Nicole Harmon, director of Humane Indiana Wildlife, a Valparaiso nonprofit that does wildlife rehab, banded the second bird, a male now marked “U10.”
And so the female became Elaine and the male Skip — names that emerged from a contest that Indiana Audubon held for this nest over the past month. Dozens of names were suggested through the contest website, followed by hundreds of votes at the site and on social media. The winning two pay homage to the late Elaine “Skip” Gehring of Whiting, Ind., an Audubon supporter and bird watcher who died one year ago at age 95.
The third winning name in the contest was Athena. If the falcons’ mother would have come close enough to safely grab, Bumgardner said, he could have banded and named her on Wednesday, too.
Bumgardner said this was the optimal time for banding.
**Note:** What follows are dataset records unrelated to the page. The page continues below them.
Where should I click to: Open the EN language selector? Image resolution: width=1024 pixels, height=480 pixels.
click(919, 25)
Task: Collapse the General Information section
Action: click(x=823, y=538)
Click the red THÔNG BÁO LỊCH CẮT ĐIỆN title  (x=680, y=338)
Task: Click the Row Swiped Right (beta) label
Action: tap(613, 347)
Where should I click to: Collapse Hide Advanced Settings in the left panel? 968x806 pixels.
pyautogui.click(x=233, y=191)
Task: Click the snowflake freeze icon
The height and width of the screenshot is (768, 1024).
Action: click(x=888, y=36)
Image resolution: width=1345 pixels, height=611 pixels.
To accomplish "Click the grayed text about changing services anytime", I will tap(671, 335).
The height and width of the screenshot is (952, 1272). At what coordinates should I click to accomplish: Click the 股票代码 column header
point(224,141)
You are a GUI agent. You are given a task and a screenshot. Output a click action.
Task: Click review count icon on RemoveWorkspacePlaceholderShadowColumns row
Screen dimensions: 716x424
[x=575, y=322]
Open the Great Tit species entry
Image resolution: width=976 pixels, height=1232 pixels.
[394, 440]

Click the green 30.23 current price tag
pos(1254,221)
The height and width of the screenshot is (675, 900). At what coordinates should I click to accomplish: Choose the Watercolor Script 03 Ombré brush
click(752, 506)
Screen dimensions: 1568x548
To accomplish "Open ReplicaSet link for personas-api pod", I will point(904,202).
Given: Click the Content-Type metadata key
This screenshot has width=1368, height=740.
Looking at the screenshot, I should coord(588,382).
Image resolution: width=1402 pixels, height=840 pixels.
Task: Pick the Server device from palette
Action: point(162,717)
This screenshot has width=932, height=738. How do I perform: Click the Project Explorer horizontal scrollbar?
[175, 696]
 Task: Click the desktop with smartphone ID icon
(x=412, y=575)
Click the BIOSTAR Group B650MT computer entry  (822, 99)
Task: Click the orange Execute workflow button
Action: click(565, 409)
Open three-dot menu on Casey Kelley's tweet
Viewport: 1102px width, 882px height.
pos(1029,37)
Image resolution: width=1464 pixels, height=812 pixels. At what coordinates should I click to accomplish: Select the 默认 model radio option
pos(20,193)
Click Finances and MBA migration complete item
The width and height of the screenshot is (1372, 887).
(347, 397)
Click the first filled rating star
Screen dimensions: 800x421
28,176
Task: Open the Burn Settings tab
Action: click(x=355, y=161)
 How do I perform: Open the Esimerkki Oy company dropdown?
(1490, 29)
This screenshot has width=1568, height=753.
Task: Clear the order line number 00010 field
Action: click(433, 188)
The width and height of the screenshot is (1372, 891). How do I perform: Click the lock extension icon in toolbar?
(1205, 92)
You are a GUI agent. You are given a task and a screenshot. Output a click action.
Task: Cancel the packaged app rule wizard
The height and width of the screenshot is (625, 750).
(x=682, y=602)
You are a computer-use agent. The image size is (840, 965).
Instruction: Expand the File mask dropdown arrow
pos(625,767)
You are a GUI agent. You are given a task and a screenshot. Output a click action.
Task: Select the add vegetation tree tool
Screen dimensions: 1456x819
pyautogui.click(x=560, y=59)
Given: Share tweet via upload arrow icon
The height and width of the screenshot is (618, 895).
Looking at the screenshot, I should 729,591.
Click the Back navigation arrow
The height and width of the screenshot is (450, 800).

The young birds’ legs are as big as they’ll get, so he knows the bands will continue to fit.
Last week, the three chicks in the nest atop the Indiana Michigan Power Center in downtown Fort Wayne were banded, too, taking names that kids at the Boys & Girls Club of Fort Wayne thought of — then were selected after more than 1,800 votes: Marshmallow, Squirt and Stewart."